Uncertain is the fate of a highway bill and reauthorization of a farm bill, legislation that could mean jobs in a struggling economy but measures also likely to get caught up in the typical fight over how to pay for the programs.
Republicans are pinning their hopes on November’s elections and the tantalizing possibility that the GOP holds the House, wins four or more of the Senate seats needed to seize control and the party’s nominee ousts Obama. Controlling both the presidency and Congress would be a mandate for significant change.
Rep. Tom Rooney, Florida Republican, bemoaned the failure last summer of the so-called “grand bargain” between Obama and Boehner for massive spending cuts, the promise of overhauling the tax code and reductions in entitlement programs such as Social Security and Medicare. The bipartisan deficit-reduction supercommittee fared no better in the fall.
“It’s hard to see us getting out of the mess we’re in until there’s another election,” Rooney said.
The year of brinksmanship produced little legislation that became law while approval ratings for Congress dropped to single digits. The House passed 384 measures in 2011, the Senate 402, according to the Congressional Record. The Senate had 24 bills enacted into law, the House 56 in one of the least productive years in history.
Republicans are gearing up for Obama campaign attacks on a “do-nothing Congress,” ready to counter that many of their bills went nowhere in the Democratic-controlled Senate. Top on the list: The House completed a budget last year and the Senate did not.
Last April, the House passed a $1.019 trillion budget plan that would have sharply cut spending, changed Medicaid into a block grant program and transformed Medicare by providing voucher-style federal payments to buy private insurance coverage instead of direct government payments to health care providers. Democrats vilified the plan by Budget Chairman Paul Ryan, Wisconsin Republican, and warned of the impact the Medicare changes would have on seniors.

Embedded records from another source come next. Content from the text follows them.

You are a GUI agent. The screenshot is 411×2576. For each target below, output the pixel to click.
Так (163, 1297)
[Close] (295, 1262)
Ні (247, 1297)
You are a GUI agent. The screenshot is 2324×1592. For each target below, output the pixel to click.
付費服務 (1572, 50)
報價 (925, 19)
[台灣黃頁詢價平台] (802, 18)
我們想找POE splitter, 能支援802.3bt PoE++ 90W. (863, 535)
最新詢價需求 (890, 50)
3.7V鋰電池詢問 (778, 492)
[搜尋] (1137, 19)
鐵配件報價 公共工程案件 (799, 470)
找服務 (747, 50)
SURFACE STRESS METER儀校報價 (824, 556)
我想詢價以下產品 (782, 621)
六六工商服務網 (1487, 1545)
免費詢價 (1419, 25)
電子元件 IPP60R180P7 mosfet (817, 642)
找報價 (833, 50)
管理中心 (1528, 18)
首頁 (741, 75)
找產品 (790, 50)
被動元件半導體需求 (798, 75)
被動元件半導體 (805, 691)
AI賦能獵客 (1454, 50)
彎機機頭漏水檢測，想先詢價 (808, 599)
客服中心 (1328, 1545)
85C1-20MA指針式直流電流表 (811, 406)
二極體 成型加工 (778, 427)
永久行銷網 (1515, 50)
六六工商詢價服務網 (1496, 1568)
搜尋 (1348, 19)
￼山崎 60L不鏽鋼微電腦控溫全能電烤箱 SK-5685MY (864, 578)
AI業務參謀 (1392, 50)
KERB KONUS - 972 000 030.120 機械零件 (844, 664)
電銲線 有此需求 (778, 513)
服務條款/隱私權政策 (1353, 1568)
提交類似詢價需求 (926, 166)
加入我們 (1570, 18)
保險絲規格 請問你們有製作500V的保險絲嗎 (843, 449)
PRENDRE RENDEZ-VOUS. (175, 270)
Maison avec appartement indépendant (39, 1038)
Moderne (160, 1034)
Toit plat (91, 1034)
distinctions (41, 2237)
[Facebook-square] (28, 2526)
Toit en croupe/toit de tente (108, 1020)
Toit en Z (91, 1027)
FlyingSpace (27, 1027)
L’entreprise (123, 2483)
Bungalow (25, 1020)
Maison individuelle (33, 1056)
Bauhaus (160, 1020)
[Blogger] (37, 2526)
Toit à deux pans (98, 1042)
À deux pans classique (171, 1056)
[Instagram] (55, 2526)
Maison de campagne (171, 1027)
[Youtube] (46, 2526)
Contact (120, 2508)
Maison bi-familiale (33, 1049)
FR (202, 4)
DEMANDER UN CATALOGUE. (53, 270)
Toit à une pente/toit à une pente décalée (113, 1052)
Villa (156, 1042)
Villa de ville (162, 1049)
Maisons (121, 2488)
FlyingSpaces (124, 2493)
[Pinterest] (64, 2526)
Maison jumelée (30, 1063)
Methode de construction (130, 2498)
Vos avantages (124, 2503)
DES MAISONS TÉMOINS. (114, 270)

Ryan is expected to unveil another budget this spring. Mulvaney said the GOP is eager to push for changes in the budget process, beginning with requiring Congress to pass a budget.
Adding to the uncertainty in a volatile election year are the dozen or so House Republicans whose tea party purity about reducing the government’s reach often outweighs re-election concerns, making other Republicans nervous as the party looks to hold onto its 50-seat edge.
Some have dubbed the tea partiers the “Braveheart caucus” for their affection for the 1995 Mel Gibson movie about William Wallace, who led the fight for Scotland’s independence. Wallace was hanged and quartered.